An interesting question in automated driving is the cooperative behavior of the trained agent. In [80] the authors considered a three-lane highway with a lane-based grid representation as observation space and a simple tuple of four for action space left, right, speedup, none, and used the reward function to achieve cooperative and non-cooperative behaviors. Not only the classic performance indicators of the ego vehicle is considered in the reward function, but also the speed of the surrounding traffic, which is naturally affected by the behavior of the agent. The underlying network uses two convolutional layers with 16 filters of patch size (2,2) and RELU activation, and two dense layers with 500 neurons each. To evaluate the effects of the cooperative behavior, the authors collected traffic data by virtual loops in the simulation and visualized the performance of the resulting traffic in the classic flow-density diagram (see Fig. 12.) It is shown that the cooperative behavior results in higher traffic flow, hence better highway capacity and lower overall travel time.

Fig. 12.

Flow-density relations detected by the virtual loops under different strategies (source: [80]).

Show All

The realism of the models could still differentiate end-to-end solutions. For example, in [57], instead of using the nonholonomic Ackermann steering geometry, the authors use a holonomic robot model for the action space, which highly reduces the complexity of the control problem. Their actions are Acceleration, Deceleration, Change lane to the left, Change lane to the right, and Take no action, where the first two apply maximal acceleration and deceleration, while the two lane-changing actions simply use constant speed lateral movements. They use Dueling DQN and prioritized experience replay with a grid-based observation model. A similar control method and nonholonomic kinematics is used in [54]. The importance of this research is that it considers safety aspects during the learning process. By using an MPC like safety check, the agent avoids actions that lead to a collision, which makes the training faster and more robust.

Using nonholonomic kinematics needs acceleration and steering commands. In [59], [83], the authors used a continuous observation space of the structured information of the surrounding vehicles and Policy-gradient RL structure to achieve end-to-end driving. Since the utilized method has discrete action-space, the steering and acceleration command needed to be quantized. The complexity of driving in traffic with an end-to-end solution can be well examined by the number of training episodes needed by the agent. While in simple lane-keeping scenarios, the agents finished the task in few hundreds of episodes, the agent used for these problems needed 300’000.

Some papers propose a multiagent approach to the “navigating in traffic” scenario also. In [103], the authors used a simple discrete, three-lane highway model, with simple choices, showing how the vehicle trained in a single agent approach fails, when placed in a multiagent environment and must deal with agents with the same policy as itself. Though it is also shown, the single agent is a good starting network to begin training in MARL setup.

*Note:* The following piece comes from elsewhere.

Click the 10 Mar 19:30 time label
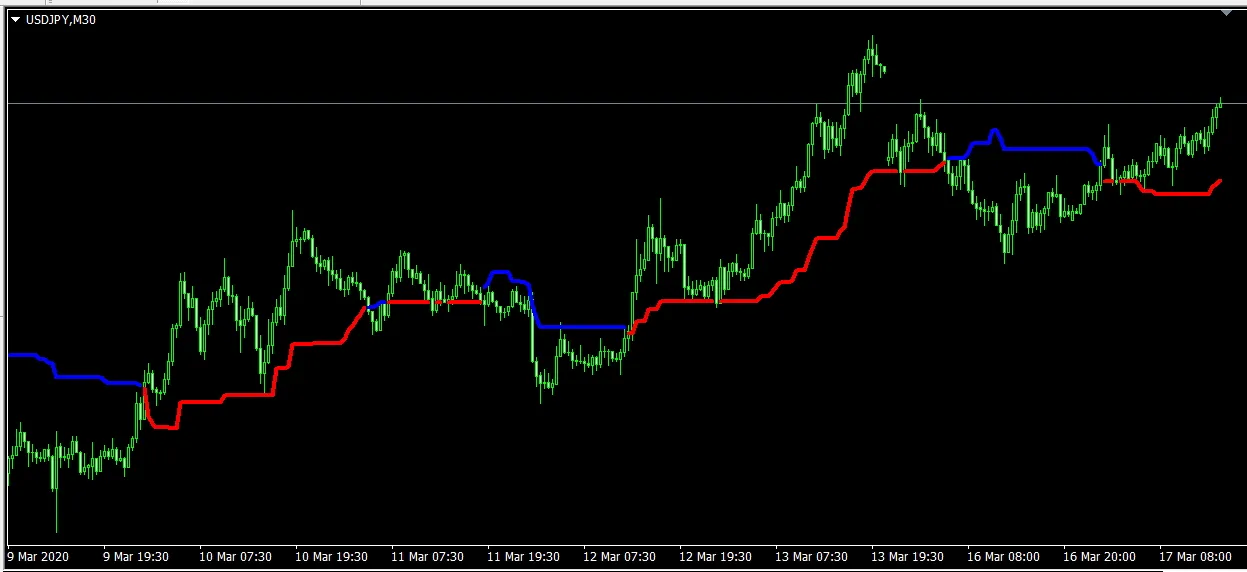Image resolution: width=1247 pixels, height=572 pixels. click(x=329, y=556)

As discussed earlier, centralized control could be a solution, though it has an exponential growth in terms of complexity, as the agent number grows. In [104], [105] the authors propose the utilization of the so-called Coordination Graph (CG) technique, which decomposes the global payoff function into a linear combination of local payoff functions. As an example, the I-DCG and P-DCG, an identity-based and a position-based coordination graph separation is shown, where the edges of the graph only deal with the cartesian product of the corresponding agents’ actions. In [106], the authors seek answers to the same question, using MIT-Deeptraffic [110], a microscopic, strategic level simulator, with a total of 20 cars inside the environment, for which the intelligent control of up to 11 vehicles is allowed. The remaining cars choose their actions randomly. Two scenarios are compared: A single traffic agent’s model is applied to multiple agents (transfer learning strategy) and the pure MARL approach.

In [107], the authors propose a periodic parameter sharing structure, where the agents share parameters periodically, but individual policies, which probably comes from the same intuition as the dueling DQN. In their example, two agents perform a cooperative static obstacle avoidance. This work uses mixed grid and ego state observation, hence utilizing a CNN/DNN network. The results are compared to pure parameter sharing and full individual training, showing that in this particular case, this golden mean performs better than the original agents.

There are also research groups, whose attention turns from single RL to MARL. In [20], the authors searched the solution for competitive overtaking in the TORCS environment, and afterward, extended the research to multiagent in [108]. They use one simple parameter sharing DDPG, though train the agent for two distinct tasks. The first rewards only lane following, though the second also rewards race position. The “task” is injected into the observation space as a binary information to learn the same strategy with one agent. Hence, based on the command received in the observation vector, the same agent acts competitively or cooperatively.

Finally, a not clearly RL, but imitation learning is proposed by [109], where Generative Adversarial Imitation Learning (GAIL) was extended with Parameter Sharing Trust Region Policy Optimization (PS-TRPO) [35] to enable imitation learning in the multi-agent context, calling the new PS-GAIL. For this framework, the agent needs demonstration, which was extracted from the Next-Generation Simulation (NGSIM) dataset [111].

E. Literature Summary

The summarization of the single-agent approaches are given in table III, providing information on the scenario, the utilized model or simulation environment, the observation and action spaces, the elements considered in the reward function, and also the type of RL agent, and the neural network.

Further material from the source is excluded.